[Spoils toujours de mise]
Deuxième roman que je lis de Jean Giono, et j'avais de quoi m'étonner.
Je m'attendais honnêtement à rencontrer des difficultés avec la prose de Giono puisque je n'avais pas tellement apprécié le style du seul autre ouvrage que j'avais pu lire de lui : Un roi sans divertissement. Néanmoins, le stylé de Giono tranche ici radicalement avec le reste de sa production littéraire : peu de grandes envolées poétiques, peu de descriptions des paysages provençaux : la substance se trouve dans l'analyse de la psychologie humaine.
C'est peu dire que j'ai apprécié ce roman.
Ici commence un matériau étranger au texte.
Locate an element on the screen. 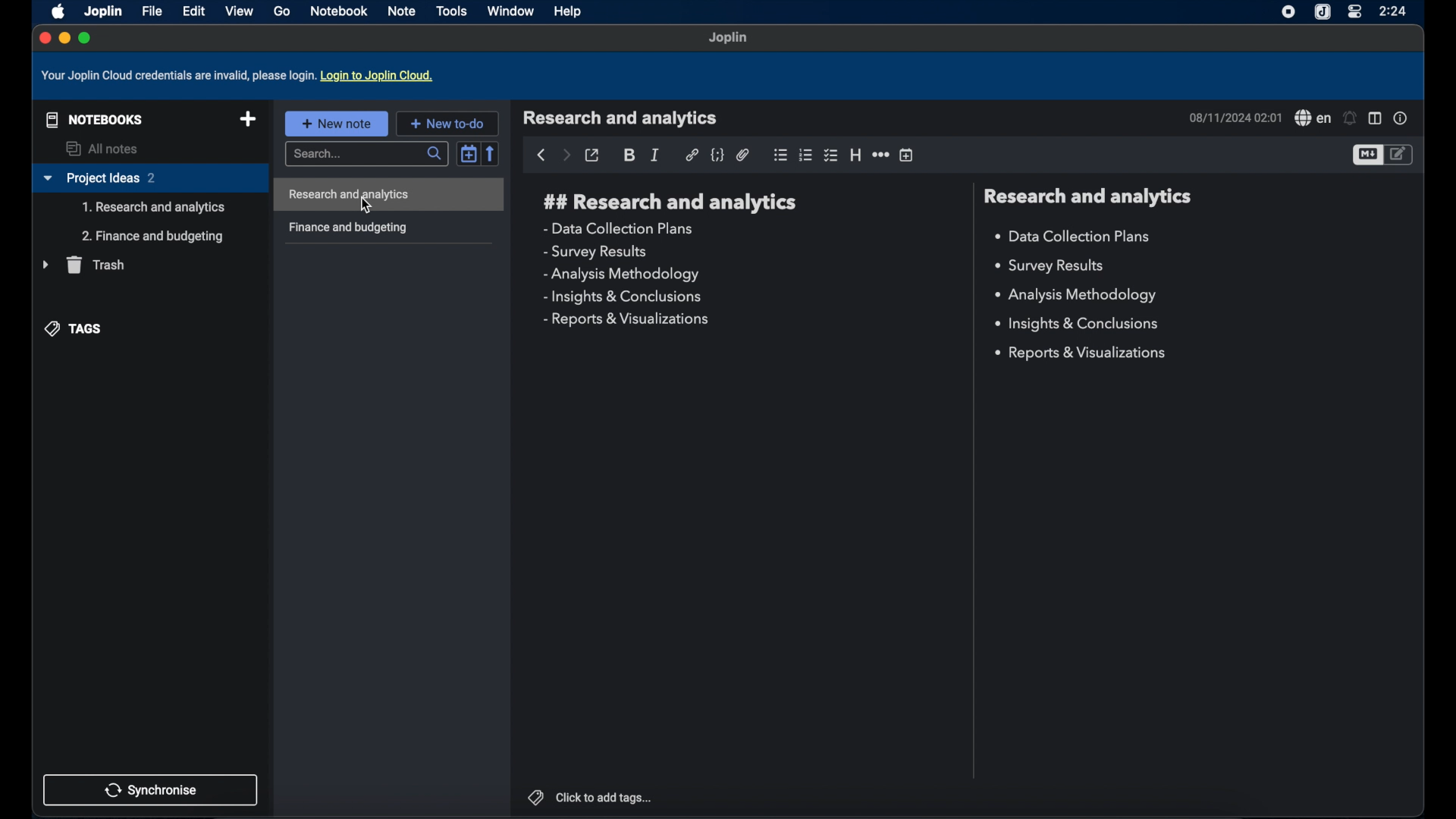 The image size is (1456, 819). note properties is located at coordinates (1400, 118).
Le Moulin de Pologne raconte, en substance, l'histoire d'une lignée maudite s'établissant dans un petite bourgade mesquine de province. Il s'agit d'un roman assez énigmatique, pour ne pas dire obscur en dépit de sa faible longueur et de son apparente accessibilité. Si le roman est bien entendu une méditation sur le destin humain, il est également une analyse acerbe de la petite bourgeoisie de province, à travers le regard d'un narrateur tout à fait médiocre, presque comme si l'environnement de la diégèse et le conteur étaient bien trop petits, au sens le plus bassement moral, pour rendre compte de la tragédie grecque qui se jouait devant leurs yeux.
Le narrateur est un personnage à part entière du Moulin de Pologne : il est une voix, celle d'une classe de médiocres égoistes et de parvenus. Ce narrateur très particulier me fait penser à deux autres exemples connus : celui des Carnets du Sous-Sol de Dostoievski pour le malaise qu'il instaure, et celui du Noeud de Vipères de Mauriac pour son caractère et son tempérament.
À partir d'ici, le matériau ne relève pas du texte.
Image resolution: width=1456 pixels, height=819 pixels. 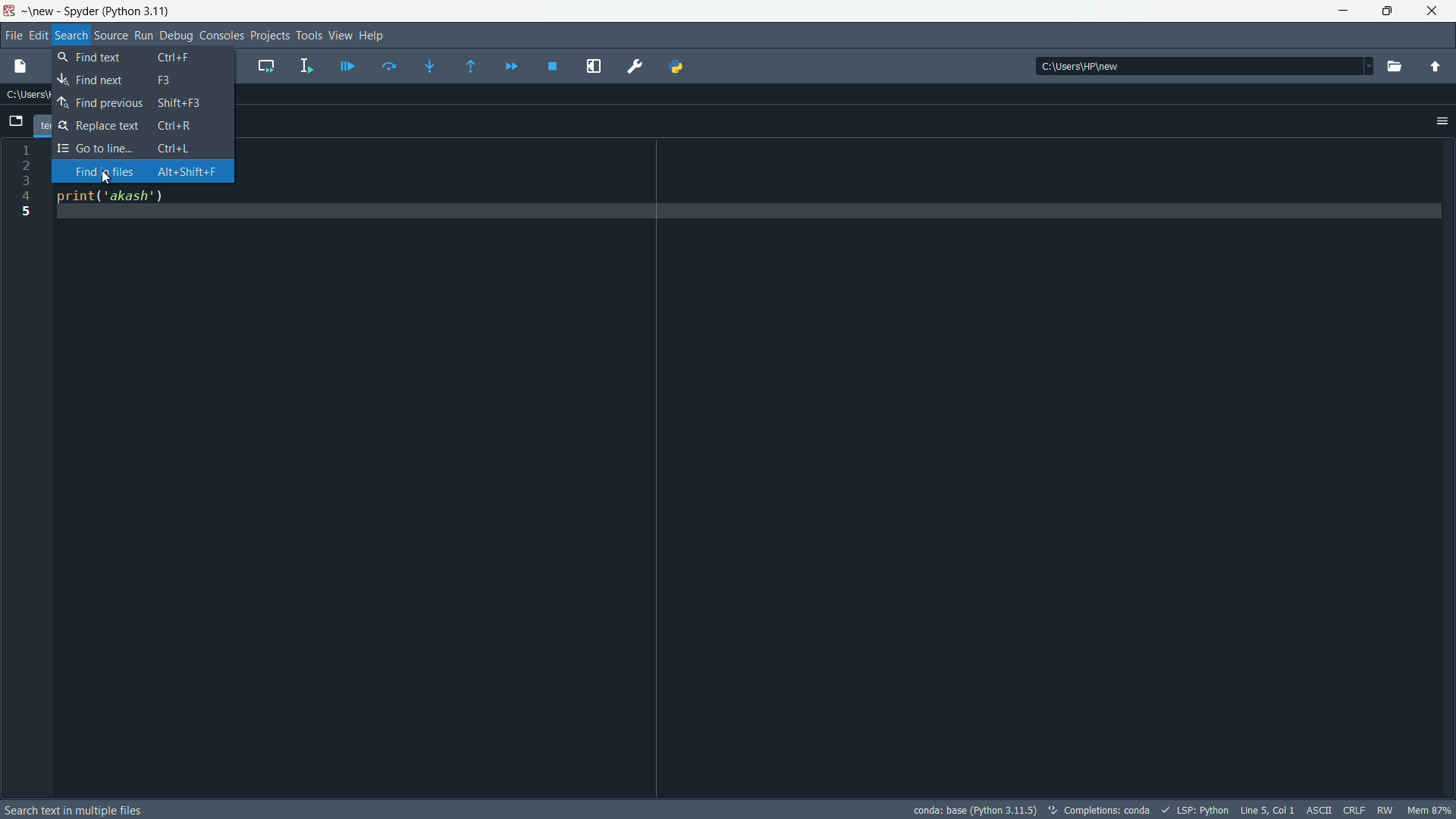 I want to click on rstore, so click(x=1392, y=12).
Cependant, il n'est pas aussi aigri que le narrateur de Dostoievski, et ne connaît pas la spectaculaire rédemption du narrateur de Mauriac. Ce qui le rend unique, c'est sa banalité : un narrateur orgueilleux, calculateur, égoiste, mais plus suiveur que méchant. Un type prudent et sans génie, qui n'est mû que par les petites améliorations de sa vie quotidienne et son instinct de conservation : une caricature de petit bourgeois conformiste et satisfait. En somme, ce qui le rend extraordinairement dérangeant, c'est que ce narrateur est parfaitement crédible. Vous y retrouverez peut-être un collègue de bureau, un membre de votre famille... c'est un monsieur tout-le-monde. Mesquin, mais non sadique. Calculateur, mais pas assez intelligent. Conservateur, mais sans zèle particulier si le changement peut lui apporter un bénéfice. En bref, la médiocrité incarnée. Un personnage qui inspire souvent le rire malgré lui, mais un rire doux-amer
Le destin qui poursuit les Coste, s'il est cruel et implacable, est parfois aussi ridicule, et le grotesque fait souvent irruption au sein du tragique, comme pour le tempérer. La fin est d'ailleurs des plus terribles, non pas en raison du scénario de l'épilogue, mais de la manière dont il se clôt.
Après avoir été témoin de la fin tragique de la dynastie des Coste et de la fuite désespérée de la veuve éperdue à travers le brouillar, le narrateur rentre chez lui, complètement épuisé mentalement et physiquement. On s'attend à quelque chose : une explosion de ce narrateur mutique, un acte de désespoir de cette veuve digne d'Eschyle, une méditation muette de ce narrateur-spectateur.
Un choc. Peu importe d'où il vient. Mais voici les lignes finales du roman :
"J'eus, naturellement, une crise de rhumatismes qui me tint au lit pendant plus de trois semaines.Quand elle fut finie - porte fermée - je me remis à mes fleurs"
Il n'y a rien. Seulement le néant. Il n'y aura pas de scène finale : nul ne saura ce qui est advenu de la veuve, nul ne verra le narrateur évoluer. Tout se désagrége et se noie dans le brouillard de l'oubli. Seule la médiocrité a survécu au destin : la tragédie meurt tristement, sans gloire.
Envahie par la ténèbre du destin.
Un roman court, mais tout à fait hors du commun. Mon Giono préféré pour l'instant.